Ces témoignages confirment que les autorités et l’armée israéliennes ont commis d’horribles crimes d’arrestation arbitraire, de disparition forcée, de torture et de traitements inhumains et cruels à l’encontre de milliers de civils palestiniens qui ont été arrêtés dans le cadre du génocide d’Israël dans la bande de Gaza, lequel est en cours depuis le 7 octobre.
Dans un rapport de plus de cinquante pages intitulé « Les otages de la revanche israélienne dans la bande de Gaza », Euro-Med Monitor met en lumière la pratique répandue des arrestations arbitraires, tant collectives qu’individuelles, par les forces israéliennes à l’encontre des civils de l’enclave. Les personnes arrêtées au cours des incursions militaires d’Israël et de ses attaques terrestres des villes, des camps et des quartiers résidentiels dans tout le territoire comprennent des femmes, des enfants, des personnes âgées et des personnes déplacées.
Le rapport s’appuie sur des déclarations, des témoignages et des interviews personnelles réalisées par l’équipe d’Euro-Med Monitor auprès d’une centaine de détenus qui ont été relâchés après une garde à vue par l’armée israélienne suite à des opérations terrestres dans diverses parties de la bande de Gaza.
Environ une moitié des détenus récemment libérés sont des hommes de moins de 50 ans et, parmi ceux qui restent, figurent 17 hommes âgés, 22 femmes et quatre enfants.
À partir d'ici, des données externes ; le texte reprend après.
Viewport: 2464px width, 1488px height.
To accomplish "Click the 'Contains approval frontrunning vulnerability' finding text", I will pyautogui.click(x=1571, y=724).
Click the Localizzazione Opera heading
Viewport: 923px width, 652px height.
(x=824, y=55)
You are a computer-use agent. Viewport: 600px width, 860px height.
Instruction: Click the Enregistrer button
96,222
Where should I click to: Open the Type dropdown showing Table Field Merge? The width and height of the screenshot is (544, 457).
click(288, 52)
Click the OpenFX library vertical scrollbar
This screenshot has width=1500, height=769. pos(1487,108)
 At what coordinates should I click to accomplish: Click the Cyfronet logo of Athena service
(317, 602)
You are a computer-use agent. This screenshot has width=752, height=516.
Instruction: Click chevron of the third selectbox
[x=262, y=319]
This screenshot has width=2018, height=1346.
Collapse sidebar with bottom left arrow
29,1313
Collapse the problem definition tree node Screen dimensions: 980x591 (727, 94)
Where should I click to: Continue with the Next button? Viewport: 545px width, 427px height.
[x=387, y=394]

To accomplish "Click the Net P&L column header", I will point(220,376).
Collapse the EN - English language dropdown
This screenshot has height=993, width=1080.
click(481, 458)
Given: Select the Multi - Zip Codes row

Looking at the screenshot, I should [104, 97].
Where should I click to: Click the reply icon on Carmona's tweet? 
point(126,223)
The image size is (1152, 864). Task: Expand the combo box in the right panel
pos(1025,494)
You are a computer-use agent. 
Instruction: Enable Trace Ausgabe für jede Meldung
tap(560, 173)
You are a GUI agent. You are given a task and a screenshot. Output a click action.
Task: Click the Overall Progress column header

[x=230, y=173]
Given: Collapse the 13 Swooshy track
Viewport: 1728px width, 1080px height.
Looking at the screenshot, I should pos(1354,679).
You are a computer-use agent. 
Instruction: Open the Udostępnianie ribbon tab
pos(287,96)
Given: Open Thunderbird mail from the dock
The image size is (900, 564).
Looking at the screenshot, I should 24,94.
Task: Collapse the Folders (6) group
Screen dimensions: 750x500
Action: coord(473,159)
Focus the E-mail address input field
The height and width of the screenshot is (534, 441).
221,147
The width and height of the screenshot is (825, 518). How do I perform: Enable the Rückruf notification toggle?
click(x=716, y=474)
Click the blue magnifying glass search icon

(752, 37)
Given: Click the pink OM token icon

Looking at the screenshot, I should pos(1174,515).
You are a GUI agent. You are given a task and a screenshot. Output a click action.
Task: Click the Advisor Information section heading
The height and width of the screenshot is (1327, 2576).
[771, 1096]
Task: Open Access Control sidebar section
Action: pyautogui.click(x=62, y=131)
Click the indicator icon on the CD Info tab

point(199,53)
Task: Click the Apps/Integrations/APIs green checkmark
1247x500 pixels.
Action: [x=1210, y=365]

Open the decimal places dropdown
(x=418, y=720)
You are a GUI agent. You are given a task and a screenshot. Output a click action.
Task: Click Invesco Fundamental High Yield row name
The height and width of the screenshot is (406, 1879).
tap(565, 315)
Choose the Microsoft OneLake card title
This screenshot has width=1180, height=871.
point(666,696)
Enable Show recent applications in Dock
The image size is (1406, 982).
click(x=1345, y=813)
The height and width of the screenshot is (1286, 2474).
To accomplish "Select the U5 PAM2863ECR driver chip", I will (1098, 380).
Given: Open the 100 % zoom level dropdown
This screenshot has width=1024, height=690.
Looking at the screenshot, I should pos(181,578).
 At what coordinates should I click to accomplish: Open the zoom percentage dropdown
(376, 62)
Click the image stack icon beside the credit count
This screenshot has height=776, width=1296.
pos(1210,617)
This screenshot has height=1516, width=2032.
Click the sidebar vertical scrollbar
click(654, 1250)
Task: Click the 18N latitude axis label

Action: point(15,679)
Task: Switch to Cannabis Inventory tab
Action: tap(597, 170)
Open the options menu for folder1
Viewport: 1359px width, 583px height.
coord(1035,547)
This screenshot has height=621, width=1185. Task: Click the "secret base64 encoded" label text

Des informations additionnelles ont également été collectées à partir d’autres rapports publiés par les autorités concernées, les médias locaux et internationaux et les organisations de défense des droits humains.
Les informations collectées concluent que l’armée israélienne commet très régulièrement les crimes répandus d’arrestation arbitraire, de disparition forcée, d’assassinat prémédité, de torture, de traitements inhumains, de violence sexuelle et de refus d’un procès équitable.
Elles confirment également que l’armée israélienne a utilisé la torture physique et psychologique contre des détenus civils palestiniens, y compris des tabassages dans l’intention de tuer, des violences sexuelles, l’électrocution, la pose d’un sac sur la tête pour empêcher de voir et la pose de fers à long terme aux mains et aux pieds.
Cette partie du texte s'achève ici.